### [What is required]
Type out the rows below again, character for character.
--------------------------------
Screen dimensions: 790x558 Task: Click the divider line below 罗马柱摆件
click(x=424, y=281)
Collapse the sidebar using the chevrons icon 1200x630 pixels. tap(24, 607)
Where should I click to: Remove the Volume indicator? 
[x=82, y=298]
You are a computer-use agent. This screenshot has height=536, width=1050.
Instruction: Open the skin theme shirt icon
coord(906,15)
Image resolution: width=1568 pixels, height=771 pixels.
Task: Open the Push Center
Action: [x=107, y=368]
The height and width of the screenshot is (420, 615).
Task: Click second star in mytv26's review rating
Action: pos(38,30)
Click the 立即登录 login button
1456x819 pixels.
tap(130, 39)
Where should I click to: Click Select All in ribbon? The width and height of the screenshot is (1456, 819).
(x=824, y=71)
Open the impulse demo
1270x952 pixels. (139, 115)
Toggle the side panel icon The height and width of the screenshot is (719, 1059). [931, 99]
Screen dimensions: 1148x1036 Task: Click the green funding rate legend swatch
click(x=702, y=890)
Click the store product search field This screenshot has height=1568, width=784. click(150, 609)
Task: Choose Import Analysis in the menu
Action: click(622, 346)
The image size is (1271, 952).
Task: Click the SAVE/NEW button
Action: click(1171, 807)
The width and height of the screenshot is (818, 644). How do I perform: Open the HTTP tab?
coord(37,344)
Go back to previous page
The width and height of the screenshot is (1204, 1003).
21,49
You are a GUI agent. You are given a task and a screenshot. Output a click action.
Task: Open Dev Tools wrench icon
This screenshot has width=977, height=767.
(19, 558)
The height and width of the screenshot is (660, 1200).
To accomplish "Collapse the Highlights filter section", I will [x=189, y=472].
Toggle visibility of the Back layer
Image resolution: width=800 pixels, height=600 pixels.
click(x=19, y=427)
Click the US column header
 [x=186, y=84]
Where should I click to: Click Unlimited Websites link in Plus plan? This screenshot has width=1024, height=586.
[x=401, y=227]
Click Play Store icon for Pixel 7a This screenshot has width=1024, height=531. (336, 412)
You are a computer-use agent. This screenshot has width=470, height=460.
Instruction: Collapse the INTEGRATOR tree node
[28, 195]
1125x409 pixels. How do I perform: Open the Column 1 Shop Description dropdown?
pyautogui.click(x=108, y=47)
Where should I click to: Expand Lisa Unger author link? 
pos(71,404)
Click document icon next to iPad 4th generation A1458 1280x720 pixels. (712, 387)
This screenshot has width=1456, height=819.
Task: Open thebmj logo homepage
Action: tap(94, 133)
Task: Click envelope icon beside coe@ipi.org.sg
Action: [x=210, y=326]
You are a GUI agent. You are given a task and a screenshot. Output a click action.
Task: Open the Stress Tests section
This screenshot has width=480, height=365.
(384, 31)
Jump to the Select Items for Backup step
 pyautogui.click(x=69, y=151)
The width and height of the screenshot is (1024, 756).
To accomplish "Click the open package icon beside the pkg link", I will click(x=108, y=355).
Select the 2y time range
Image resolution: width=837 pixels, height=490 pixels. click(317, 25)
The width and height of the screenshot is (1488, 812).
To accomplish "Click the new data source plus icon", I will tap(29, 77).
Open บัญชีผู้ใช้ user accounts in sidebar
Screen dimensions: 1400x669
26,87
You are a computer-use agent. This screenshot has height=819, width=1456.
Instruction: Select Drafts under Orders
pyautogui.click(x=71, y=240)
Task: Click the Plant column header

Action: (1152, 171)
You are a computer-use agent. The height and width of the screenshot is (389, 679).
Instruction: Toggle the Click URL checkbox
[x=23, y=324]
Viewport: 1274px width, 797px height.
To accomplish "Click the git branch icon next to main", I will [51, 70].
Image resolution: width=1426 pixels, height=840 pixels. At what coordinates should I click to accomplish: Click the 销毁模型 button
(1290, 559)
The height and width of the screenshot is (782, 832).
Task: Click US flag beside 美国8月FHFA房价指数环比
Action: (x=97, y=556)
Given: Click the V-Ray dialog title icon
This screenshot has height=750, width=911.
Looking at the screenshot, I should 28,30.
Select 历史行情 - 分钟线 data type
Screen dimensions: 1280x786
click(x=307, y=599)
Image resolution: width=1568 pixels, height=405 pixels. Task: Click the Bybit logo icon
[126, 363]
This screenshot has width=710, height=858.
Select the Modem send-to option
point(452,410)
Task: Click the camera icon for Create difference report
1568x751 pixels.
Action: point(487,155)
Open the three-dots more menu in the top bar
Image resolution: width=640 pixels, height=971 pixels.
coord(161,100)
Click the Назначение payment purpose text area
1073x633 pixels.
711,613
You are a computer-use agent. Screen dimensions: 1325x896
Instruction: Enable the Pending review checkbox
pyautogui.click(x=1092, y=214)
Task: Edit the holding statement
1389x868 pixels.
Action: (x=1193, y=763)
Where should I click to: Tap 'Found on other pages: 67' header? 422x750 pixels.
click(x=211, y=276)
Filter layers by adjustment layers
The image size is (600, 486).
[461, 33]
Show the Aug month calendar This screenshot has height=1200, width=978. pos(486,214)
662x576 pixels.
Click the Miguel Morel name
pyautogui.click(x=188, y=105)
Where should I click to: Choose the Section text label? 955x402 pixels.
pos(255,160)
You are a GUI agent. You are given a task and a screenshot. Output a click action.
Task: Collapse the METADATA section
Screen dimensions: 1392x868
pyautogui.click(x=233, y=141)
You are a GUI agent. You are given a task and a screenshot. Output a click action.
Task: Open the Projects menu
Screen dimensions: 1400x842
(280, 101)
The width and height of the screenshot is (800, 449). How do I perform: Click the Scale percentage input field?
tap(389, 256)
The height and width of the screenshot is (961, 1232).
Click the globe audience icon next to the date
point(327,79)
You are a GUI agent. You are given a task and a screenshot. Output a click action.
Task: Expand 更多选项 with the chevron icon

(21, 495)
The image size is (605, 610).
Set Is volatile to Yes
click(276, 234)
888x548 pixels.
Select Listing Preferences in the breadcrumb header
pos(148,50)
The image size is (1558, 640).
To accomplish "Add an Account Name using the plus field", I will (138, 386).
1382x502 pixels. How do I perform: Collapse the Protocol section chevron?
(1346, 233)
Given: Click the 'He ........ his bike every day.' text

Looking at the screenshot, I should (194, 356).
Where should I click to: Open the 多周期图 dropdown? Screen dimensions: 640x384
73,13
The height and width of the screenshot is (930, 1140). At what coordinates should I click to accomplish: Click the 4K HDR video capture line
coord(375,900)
--------------------------------
### [Exercise solution]
Screen dimensions: 790x558 Task: Click the divider line below 罗马柱摆件
click(x=424, y=281)
Collapse the sidebar using the chevrons icon 1200x630 pixels. tap(24, 607)
Where should I click to: Remove the Volume indicator? 
[x=82, y=298]
You are a computer-use agent. This screenshot has height=536, width=1050.
Instruction: Open the skin theme shirt icon
coord(906,15)
Image resolution: width=1568 pixels, height=771 pixels.
Task: Open the Push Center
Action: [x=107, y=368]
The height and width of the screenshot is (420, 615).
Task: Click second star in mytv26's review rating
Action: pos(38,30)
Click the 立即登录 login button
1456x819 pixels.
tap(130, 39)
Where should I click to: Click Select All in ribbon? The width and height of the screenshot is (1456, 819).
(x=824, y=71)
Open the impulse demo
1270x952 pixels. (139, 115)
Toggle the side panel icon The height and width of the screenshot is (719, 1059). [931, 99]
Screen dimensions: 1148x1036 Task: Click the green funding rate legend swatch
click(x=702, y=890)
Click the store product search field This screenshot has height=1568, width=784. click(150, 609)
Task: Choose Import Analysis in the menu
Action: click(622, 346)
The image size is (1271, 952).
Task: Click the SAVE/NEW button
Action: click(1171, 807)
The width and height of the screenshot is (818, 644). How do I perform: Open the HTTP tab?
coord(37,344)
Go back to previous page
The width and height of the screenshot is (1204, 1003).
21,49
You are a GUI agent. You are given a task and a screenshot. Output a click action.
Task: Open Dev Tools wrench icon
This screenshot has width=977, height=767.
(19, 558)
The height and width of the screenshot is (660, 1200).
To accomplish "Collapse the Highlights filter section", I will [x=189, y=472].
Toggle visibility of the Back layer
Image resolution: width=800 pixels, height=600 pixels.
click(x=19, y=427)
Click the US column header
 [x=186, y=84]
Where should I click to: Click Unlimited Websites link in Plus plan? This screenshot has width=1024, height=586.
[x=401, y=227]
Click Play Store icon for Pixel 7a This screenshot has width=1024, height=531. (336, 412)
You are a computer-use agent. This screenshot has width=470, height=460.
Instruction: Collapse the INTEGRATOR tree node
[28, 195]
1125x409 pixels. How do I perform: Open the Column 1 Shop Description dropdown?
pyautogui.click(x=108, y=47)
Where should I click to: Expand Lisa Unger author link? 
pos(71,404)
Click document icon next to iPad 4th generation A1458 1280x720 pixels. (712, 387)
This screenshot has width=1456, height=819.
Task: Open thebmj logo homepage
Action: tap(94, 133)
Task: Click envelope icon beside coe@ipi.org.sg
Action: [x=210, y=326]
You are a GUI agent. You are given a task and a screenshot. Output a click action.
Task: Open the Stress Tests section
This screenshot has width=480, height=365.
(384, 31)
Jump to the Select Items for Backup step
 pyautogui.click(x=69, y=151)
The width and height of the screenshot is (1024, 756).
To accomplish "Click the open package icon beside the pkg link", I will click(x=108, y=355).
Select the 2y time range
Image resolution: width=837 pixels, height=490 pixels. click(317, 25)
The width and height of the screenshot is (1488, 812).
To accomplish "Click the new data source plus icon", I will tap(29, 77).
Open บัญชีผู้ใช้ user accounts in sidebar
Screen dimensions: 1400x669
26,87
You are a computer-use agent. This screenshot has height=819, width=1456.
Instruction: Select Drafts under Orders
pyautogui.click(x=71, y=240)
Task: Click the Plant column header

Action: (1152, 171)
You are a computer-use agent. The height and width of the screenshot is (389, 679).
Instruction: Toggle the Click URL checkbox
[x=23, y=324]
Viewport: 1274px width, 797px height.
To accomplish "Click the git branch icon next to main", I will [51, 70].
Image resolution: width=1426 pixels, height=840 pixels. At what coordinates should I click to accomplish: Click the 销毁模型 button
(1290, 559)
The height and width of the screenshot is (782, 832).
Task: Click US flag beside 美国8月FHFA房价指数环比
Action: (x=97, y=556)
Given: Click the V-Ray dialog title icon
This screenshot has height=750, width=911.
Looking at the screenshot, I should 28,30.
Select 历史行情 - 分钟线 data type
Screen dimensions: 1280x786
click(x=307, y=599)
Image resolution: width=1568 pixels, height=405 pixels. Task: Click the Bybit logo icon
[126, 363]
This screenshot has width=710, height=858.
Select the Modem send-to option
point(452,410)
Task: Click the camera icon for Create difference report
1568x751 pixels.
Action: point(487,155)
Open the three-dots more menu in the top bar
Image resolution: width=640 pixels, height=971 pixels.
coord(161,100)
Click the Назначение payment purpose text area
1073x633 pixels.
711,613
You are a computer-use agent. Screen dimensions: 1325x896
Instruction: Enable the Pending review checkbox
pyautogui.click(x=1092, y=214)
Task: Edit the holding statement
1389x868 pixels.
Action: (x=1193, y=763)
Where should I click to: Tap 'Found on other pages: 67' header? 422x750 pixels.
click(x=211, y=276)
Filter layers by adjustment layers
The image size is (600, 486).
[461, 33]
Show the Aug month calendar This screenshot has height=1200, width=978. pos(486,214)
662x576 pixels.
Click the Miguel Morel name
pyautogui.click(x=188, y=105)
Where should I click to: Choose the Section text label? 955x402 pixels.
pos(255,160)
You are a GUI agent. You are given a task and a screenshot. Output a click action.
Task: Collapse the METADATA section
Screen dimensions: 1392x868
pyautogui.click(x=233, y=141)
You are a GUI agent. You are given a task and a screenshot. Output a click action.
Task: Open the Projects menu
Screen dimensions: 1400x842
(280, 101)
The width and height of the screenshot is (800, 449). How do I perform: Click the Scale percentage input field?
tap(389, 256)
The height and width of the screenshot is (961, 1232).
Click the globe audience icon next to the date
point(327,79)
You are a GUI agent. You are given a task and a screenshot. Output a click action.
Task: Expand 更多选项 with the chevron icon

(21, 495)
The image size is (605, 610).
Set Is volatile to Yes
click(276, 234)
888x548 pixels.
Select Listing Preferences in the breadcrumb header
pos(148,50)
The image size is (1558, 640).
To accomplish "Add an Account Name using the plus field", I will (138, 386).
1382x502 pixels. How do I perform: Collapse the Protocol section chevron?
(1346, 233)
Given: Click the 'He ........ his bike every day.' text

Looking at the screenshot, I should (194, 356).
Where should I click to: Open the 多周期图 dropdown? Screen dimensions: 640x384
73,13
The height and width of the screenshot is (930, 1140). At what coordinates should I click to accomplish: Click the 4K HDR video capture line
coord(375,900)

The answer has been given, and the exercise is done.